Programme international pour l'action sur le climat

Résumé

 Les incidences du changement climatique s’intensifient et s’amplifient rapidement

En 2023, la planète a subi des impacts du changement climatique catastrophiques. Le monde a connu les trois mois les plus chauds jamais enregistrés, des températures de surface inégalées et des événements météorologiques extrêmes. Des vagues de chaleur, incendies de forêt et ouragans ont causé des ravages de part le monde, détruisant des vies et des moyens de subsistance.

Les données de l’OCDE confirment l’accélération et le caractère inédit des impacts du changement climatique. L’analyse de données systématiques portant sur l’évolution des aléas climatiques dans les pays de l’IPAC (pays de l’OCDE et partenaires de l’OCDE, dont les pays candidats à l’adhésion) confirme que les impacts du changement climatique sont de plus en plus fréquents et extrêmes, et qu’une plus grande partie de la population mondiale et des terres y est exposée. Les phénomènes climatiques extrêmes de 2023 s’inscrivent dans les tendances à long terme. Il est urgent d’agir pour le climat et tous les pays doivent être plus ambitieux.

Entrées enregistrées:
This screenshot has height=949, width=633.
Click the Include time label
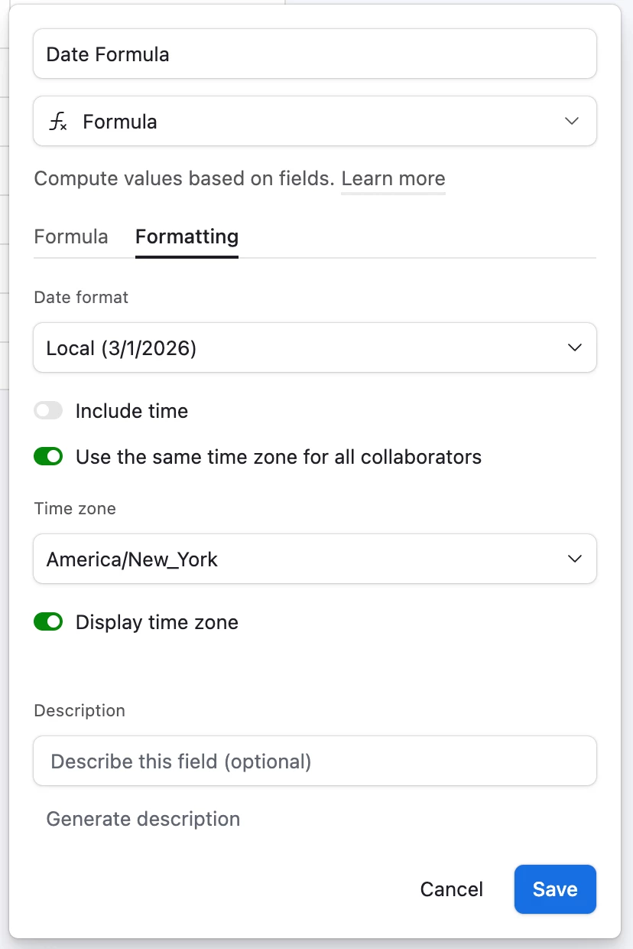pyautogui.click(x=131, y=411)
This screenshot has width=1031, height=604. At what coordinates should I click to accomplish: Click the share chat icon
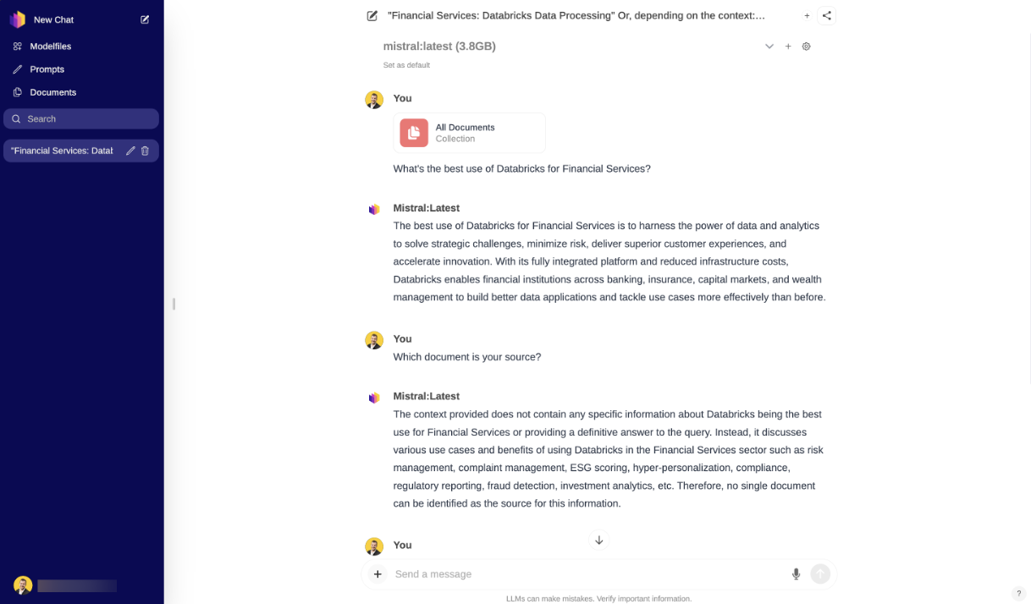click(x=827, y=15)
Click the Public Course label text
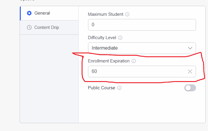This screenshot has height=131, width=208. pos(102,88)
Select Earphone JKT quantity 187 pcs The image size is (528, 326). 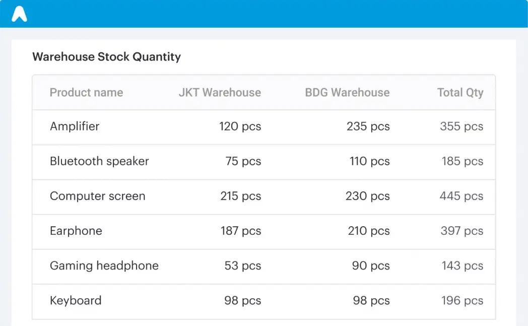(x=240, y=231)
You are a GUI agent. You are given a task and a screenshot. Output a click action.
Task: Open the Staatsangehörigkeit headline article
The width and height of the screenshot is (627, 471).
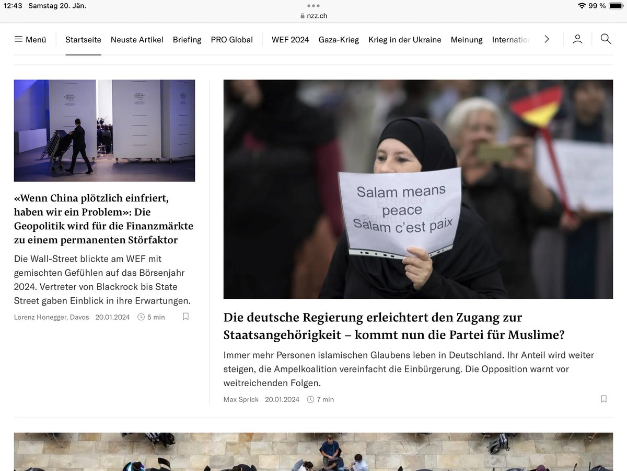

# Liste des tâches
1 - D'après le texte sur l'action climatique, combien des mois les plus chauds jamais enregistrés le monde a-t-il connus en 2023 ?
2 - Recopiez du texte sur l'action climatique le passage qui va de « En 2023, la planète » jusqu'à « moyens de subsistance. » inclus.

# Liste des solutions
1 - Trois.

2 -
En 2023, la planète a subi des impacts du changement climatique catastrophiques. Le monde a connu les trois mois les plus chauds jamais enregistrés, des températures de surface inégalées et des événements météorologiques extrêmes. Des vagues de chaleur, incendies de forêt et ouragans ont causé des ravages de part le monde, détruisant des vies et des moyens de subsistance.